I found the instructions for older models on the MovieStuff site. Roger Evans
had produced three different lines based on Eiki projector mechanism before
going exclusively to the “made totally from scratch” ‘Retro' units.
The earliest and simplest of these ran at standard projector speed, with
modifications to eliminated flicker and insure even illumination across the
frame. Capture was done with a standard camcorder the user attached to the
base. So, basically these devices were similar to shooting the image from a
telecine projection aimed at a wall, but with all the kinks worked out.

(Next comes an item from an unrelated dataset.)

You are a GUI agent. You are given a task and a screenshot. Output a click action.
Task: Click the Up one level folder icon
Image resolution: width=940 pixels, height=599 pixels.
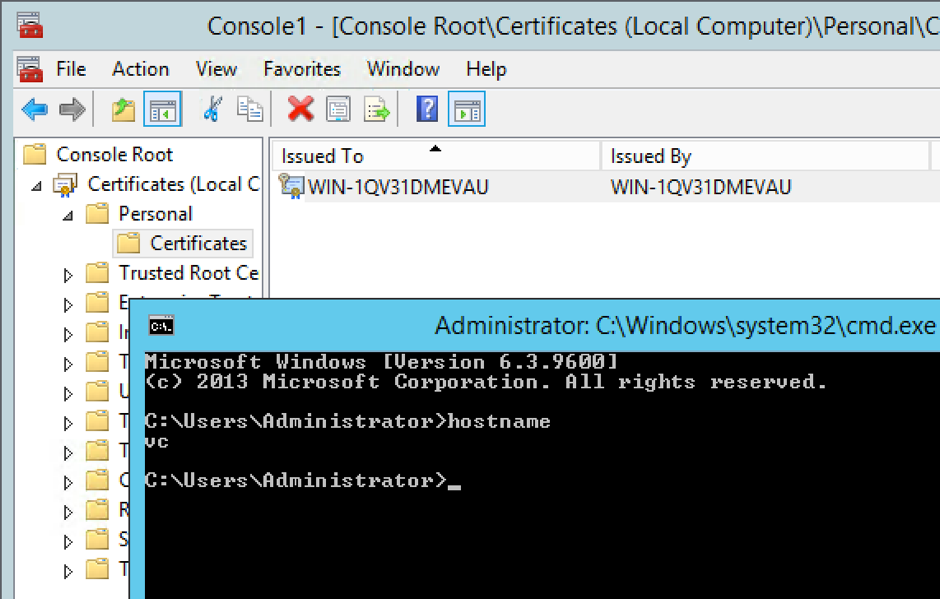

The later and more expensive ‘Sniper’ line, however, were self-contained 6fps
scanners with an HD video pickup installed in the film path and capture
controlled by computer software.
It was these ‘Sniper’ units I had recalled, wondering if used ones might be a
lower cost alternative to the Retro for yielding reasonably high-quality
results… if used ones could be found.
For cheap DIY HD 16mm transfers, you can project onto a flat white surface in a
dark room with a conventional projector (I used a Pageant), and shoot the image
(manual exposure, experiment for proper setting) with a camcorder capable of
1080/24P. I used a Canon XH-A1, which has a ‘Clear Scan’ feature allowing you
to make fine tweaks the scan frequency if you wind up with any flicker, but I
never needed to use that with the Pageant. I mounted the camera next-to/behind
the projector as close to the center-line of the projection beam as I could
get. That left just a tiny bit of parallax that I did not find objectionable,
as it was very hard to spot even if you knew it was there. The one problem is
that film has a wider contrast range than the video camera, so on some footage
you’d lose details in either deep shadows or bright highlights. But that didn’t
muck up the vast majority of student footage I was transferring, and overall, I
was quite happy with the results. I’d have to imagine the results were a lot
better than you’d get from the Wolverine, since one of my students had a short
produced that way (camera original rushes transferred to HDV, captured and
edited in FCP) accepted at a competitive festival.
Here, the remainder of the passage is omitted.